Short task: Reproduce the following records verbatim, keeping every line as it appears.
-------- Data --------
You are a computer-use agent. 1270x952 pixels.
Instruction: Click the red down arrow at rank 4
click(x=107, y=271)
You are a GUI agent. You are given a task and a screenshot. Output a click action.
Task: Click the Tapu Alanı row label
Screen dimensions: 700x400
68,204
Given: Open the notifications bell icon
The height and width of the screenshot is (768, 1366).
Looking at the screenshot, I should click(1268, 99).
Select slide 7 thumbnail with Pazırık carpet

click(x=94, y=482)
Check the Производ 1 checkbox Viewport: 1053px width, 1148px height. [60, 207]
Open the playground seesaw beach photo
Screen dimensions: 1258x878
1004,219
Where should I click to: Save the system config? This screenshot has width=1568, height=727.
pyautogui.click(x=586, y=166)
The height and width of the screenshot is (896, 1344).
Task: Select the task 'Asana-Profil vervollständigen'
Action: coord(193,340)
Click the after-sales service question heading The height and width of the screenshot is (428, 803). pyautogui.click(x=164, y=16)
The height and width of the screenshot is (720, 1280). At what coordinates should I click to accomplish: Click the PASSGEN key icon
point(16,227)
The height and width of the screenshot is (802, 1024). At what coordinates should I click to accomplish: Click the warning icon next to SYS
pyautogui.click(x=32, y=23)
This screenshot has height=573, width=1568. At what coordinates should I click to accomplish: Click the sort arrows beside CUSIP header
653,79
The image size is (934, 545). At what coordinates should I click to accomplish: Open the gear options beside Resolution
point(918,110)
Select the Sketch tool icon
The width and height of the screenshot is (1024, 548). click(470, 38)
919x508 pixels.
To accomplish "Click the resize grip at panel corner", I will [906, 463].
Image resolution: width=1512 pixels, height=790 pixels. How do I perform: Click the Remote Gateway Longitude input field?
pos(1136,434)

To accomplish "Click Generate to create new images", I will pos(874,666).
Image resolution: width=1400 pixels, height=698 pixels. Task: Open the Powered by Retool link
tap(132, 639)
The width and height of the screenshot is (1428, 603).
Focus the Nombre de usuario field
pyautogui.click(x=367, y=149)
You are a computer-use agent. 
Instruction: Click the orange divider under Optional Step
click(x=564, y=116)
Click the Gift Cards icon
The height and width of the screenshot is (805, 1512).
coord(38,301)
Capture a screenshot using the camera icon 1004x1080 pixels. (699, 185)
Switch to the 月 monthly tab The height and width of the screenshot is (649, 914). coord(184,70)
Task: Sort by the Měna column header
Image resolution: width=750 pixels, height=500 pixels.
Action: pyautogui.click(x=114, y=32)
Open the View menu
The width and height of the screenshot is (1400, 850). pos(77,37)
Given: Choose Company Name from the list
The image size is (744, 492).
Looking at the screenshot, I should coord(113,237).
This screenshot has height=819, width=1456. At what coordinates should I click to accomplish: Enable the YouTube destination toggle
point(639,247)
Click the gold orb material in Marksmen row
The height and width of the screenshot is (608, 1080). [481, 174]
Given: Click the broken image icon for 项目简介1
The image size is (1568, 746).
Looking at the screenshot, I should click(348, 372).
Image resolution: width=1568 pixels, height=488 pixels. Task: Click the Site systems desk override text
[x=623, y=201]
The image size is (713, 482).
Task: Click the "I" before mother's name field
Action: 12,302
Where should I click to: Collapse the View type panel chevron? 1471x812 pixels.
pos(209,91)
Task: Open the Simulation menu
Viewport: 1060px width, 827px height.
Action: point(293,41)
--------
Task answer:
You are a computer-use agent. 1270x952 pixels.
Instruction: Click the red down arrow at rank 4
click(x=107, y=271)
You are a GUI agent. You are given a task and a screenshot. Output a click action.
Task: Click the Tapu Alanı row label
Screen dimensions: 700x400
68,204
Given: Open the notifications bell icon
The height and width of the screenshot is (768, 1366).
Looking at the screenshot, I should click(1268, 99).
Select slide 7 thumbnail with Pazırık carpet

click(x=94, y=482)
Check the Производ 1 checkbox Viewport: 1053px width, 1148px height. [60, 207]
Open the playground seesaw beach photo
Screen dimensions: 1258x878
1004,219
Where should I click to: Save the system config? This screenshot has width=1568, height=727.
pyautogui.click(x=586, y=166)
The height and width of the screenshot is (896, 1344).
Task: Select the task 'Asana-Profil vervollständigen'
Action: coord(193,340)
Click the after-sales service question heading The height and width of the screenshot is (428, 803). pyautogui.click(x=164, y=16)
The height and width of the screenshot is (720, 1280). At what coordinates should I click to accomplish: Click the PASSGEN key icon
point(16,227)
The height and width of the screenshot is (802, 1024). At what coordinates should I click to accomplish: Click the warning icon next to SYS
pyautogui.click(x=32, y=23)
This screenshot has height=573, width=1568. At what coordinates should I click to accomplish: Click the sort arrows beside CUSIP header
653,79
The image size is (934, 545). At what coordinates should I click to accomplish: Open the gear options beside Resolution
point(918,110)
Select the Sketch tool icon
The width and height of the screenshot is (1024, 548). click(470, 38)
919x508 pixels.
To accomplish "Click the resize grip at panel corner", I will [906, 463].
Image resolution: width=1512 pixels, height=790 pixels. How do I perform: Click the Remote Gateway Longitude input field?
pos(1136,434)

To accomplish "Click Generate to create new images", I will pos(874,666).
Image resolution: width=1400 pixels, height=698 pixels. Task: Open the Powered by Retool link
tap(132, 639)
The width and height of the screenshot is (1428, 603).
Focus the Nombre de usuario field
pyautogui.click(x=367, y=149)
You are a computer-use agent. 
Instruction: Click the orange divider under Optional Step
click(x=564, y=116)
Click the Gift Cards icon
The height and width of the screenshot is (805, 1512).
coord(38,301)
Capture a screenshot using the camera icon 1004x1080 pixels. (699, 185)
Switch to the 月 monthly tab The height and width of the screenshot is (649, 914). coord(184,70)
Task: Sort by the Měna column header
Image resolution: width=750 pixels, height=500 pixels.
Action: pyautogui.click(x=114, y=32)
Open the View menu
The width and height of the screenshot is (1400, 850). pos(77,37)
Given: Choose Company Name from the list
The image size is (744, 492).
Looking at the screenshot, I should coord(113,237).
This screenshot has height=819, width=1456. At what coordinates should I click to accomplish: Enable the YouTube destination toggle
point(639,247)
Click the gold orb material in Marksmen row
The height and width of the screenshot is (608, 1080). [481, 174]
Given: Click the broken image icon for 项目简介1
The image size is (1568, 746).
Looking at the screenshot, I should click(348, 372).
Image resolution: width=1568 pixels, height=488 pixels. Task: Click the Site systems desk override text
[x=623, y=201]
The image size is (713, 482).
Task: Click the "I" before mother's name field
Action: 12,302
Where should I click to: Collapse the View type panel chevron? 1471x812 pixels.
pos(209,91)
Task: Open the Simulation menu
Viewport: 1060px width, 827px height.
Action: point(293,41)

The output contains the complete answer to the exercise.